Once they gain access to your company email, they could solicit for wire transfers to be made to hacker controlled accounts. They could also steal company secrets and sell them to competitors or use them to solicit ransom payment.
Signs your Smartphone may have been hacked
- Some Apps slow down and begin to lag
- Your battery runs down faster than it used to
- Your smartphone’s general speed decreases
- Your phone gets warm when not in use
- Your smartphone restarts on its own
- New apps you didn’t install appear in your phone
- Your phone dials numbers on its own
- Strange phone numbers appear in your call log and your call units are used up
- Strange text messages appear in your sent items and inbox
- Strange emails appear in your outbox when you didn’t send them
- Inability to turn your device off
- Your phone opens Apps on its own
- Your voice echoes during a call or you hear strange noises
- Your mobile data finishes faster
- Increased Adware and popups appear on your phone
- When you send emails they end up in the recipients spam folder
Ways to protect yourself
Install an Anti-virus software
Antivirus & Anti Malware programs scan email attachments, and scan all the Apps installed in your smartphone periodically to make sure there is no Trojan app or virus.

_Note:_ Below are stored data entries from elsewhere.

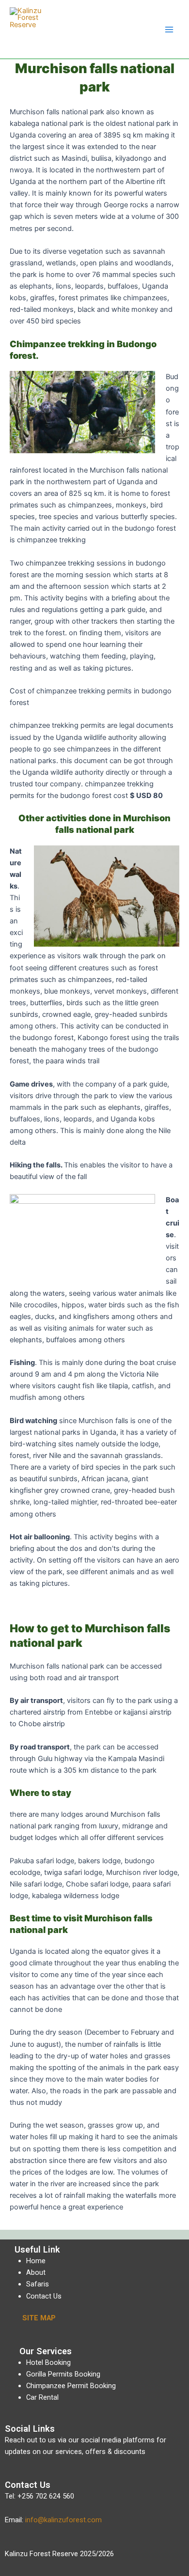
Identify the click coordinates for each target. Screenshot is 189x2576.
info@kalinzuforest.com (63, 2519)
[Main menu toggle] (169, 29)
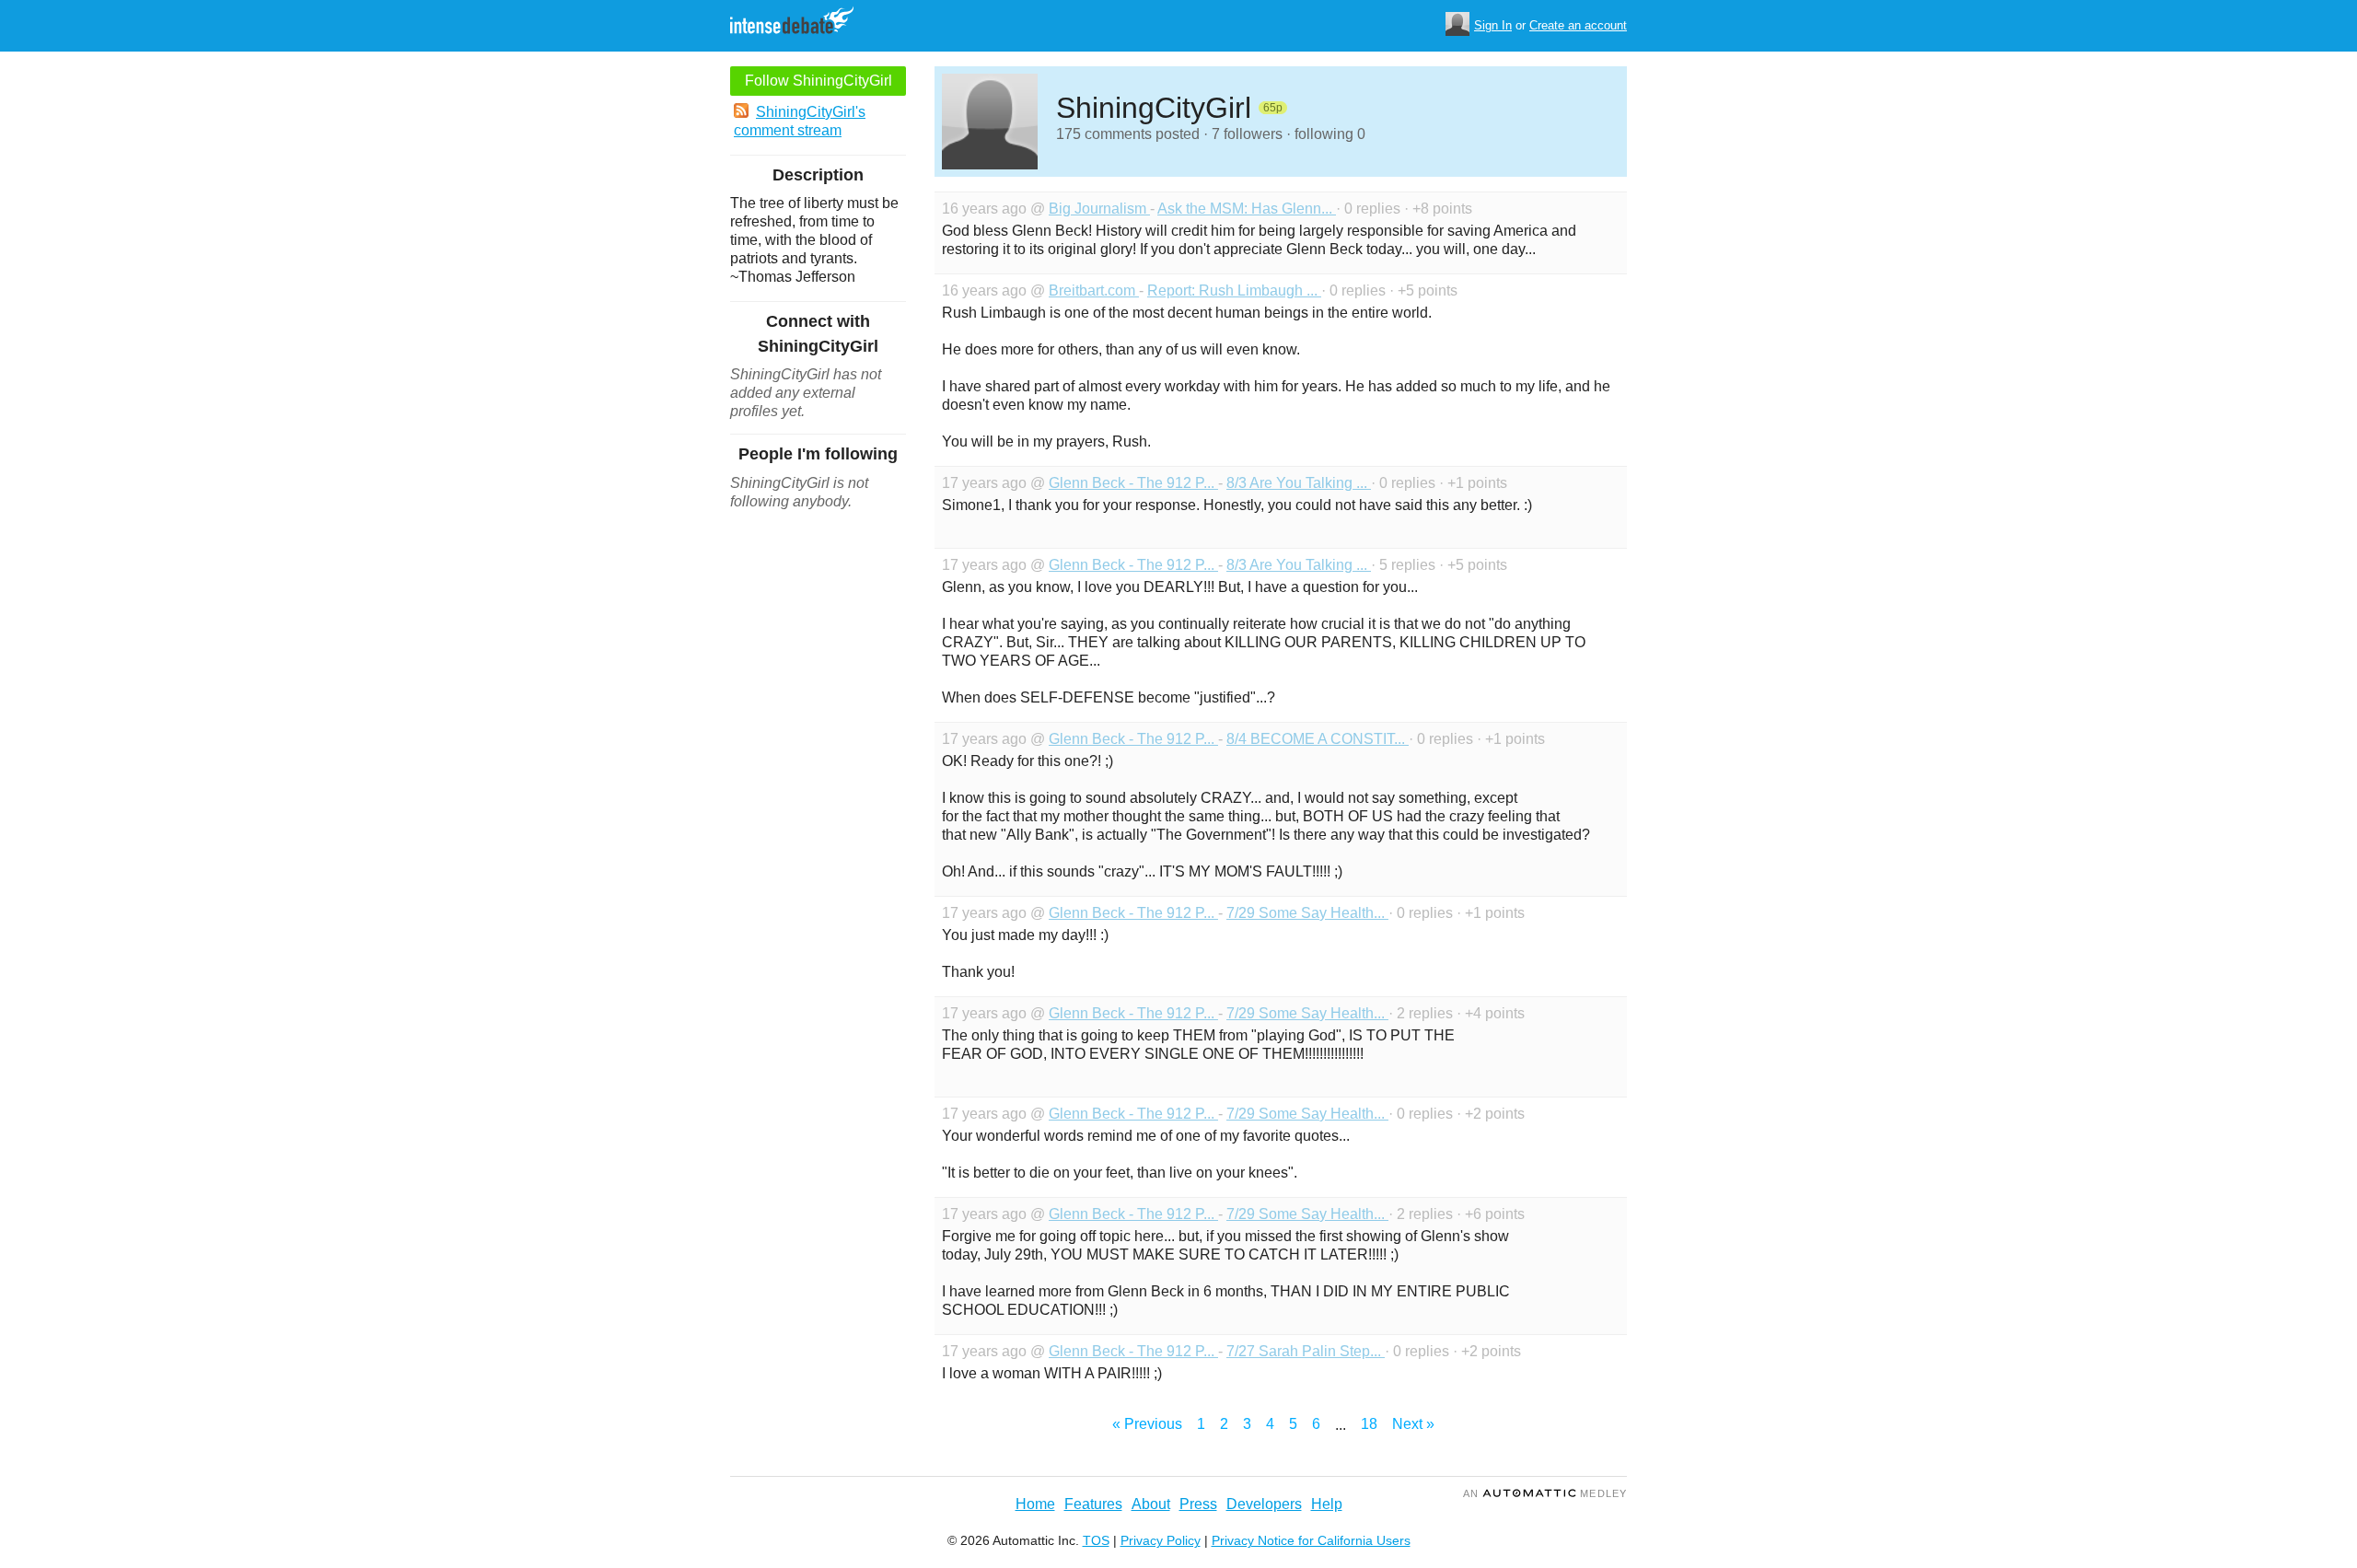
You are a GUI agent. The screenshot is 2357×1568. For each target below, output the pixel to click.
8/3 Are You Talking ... (1298, 483)
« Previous (1147, 1424)
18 (1369, 1424)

The antivirus program should be updated regularly, and when it warns you about an App, do take the warning seriously.
Limit the personal information you share on social media
When hackers are trying to breach your security, most Apps will ask for password retrieval questions. Some common questions border on the name of your spouse, parents, where you got your first job, etc.
All this information may be found on your Facebook or LinkedIn profile. It is a great idea to tinker with the privacy settings on your social media accounts to limit information the public can see.
Delete any App that seems suspicious
Check your phone periodically to see how much data each App is consuming. If you use Instagram a lot, it is understandable if it consumes a lot of data.
However if you notice than an App you rarely use is consuming a lot of data, delete it. It might contain malware.
Don’t click on suspicious links
If you get a message with a link and the URL is not clear, don’t click on it. You could also use your mouse to hover over the link and the URL will pop up. If the URL doesn’t match what the link is about, don’t open it.
Don’t ask an App to remember your password
When we log onto Apps and websites some of them give us an option to remember our passwords. It is not safe to have your password stored because hackers can retrieve it by running complex algorithms.
If you leave your phone unlocked, someone could easily pick it up and use the remember password function to gain access to an App.
Disable automatic connection to unknown Wi-Fi networks
On your smartphone it’s safer to choose the option which lets you manually log on to Wi-Fi networks. Hackers could spoof a Wi-Fi network and when your smartphone automatically connects to it, they can see all your data including your phone number, email address, IP address, credit card number etc.
It’s also a good idea to avoid Wi-Fi that are not password protected and that have the word “free” included in their name.
Update your Browser
Security bugs in browsers that are old can be exploited for scams. Browsers release their latest versions from time to time to keep up with any bugs & security vulnerabilities. You should set your browser to auto-update.
They are never going to stop
It is unlikely that hackers will wake up one day and turn a new leaf. You need to be a step ahead of them by being cautious and thinking before you click on any link. Always password lock your smartphone so nobody can install spyware on it when you’re away.
When installing an App only grant it necessary permissions. Also don’t participate in social media challenges as some of them are started by hackers.
Example a social media challenge about posting your old and young pictures could be used for social engineering or identity theft. While you use your smartphone always remember that you may not be alone.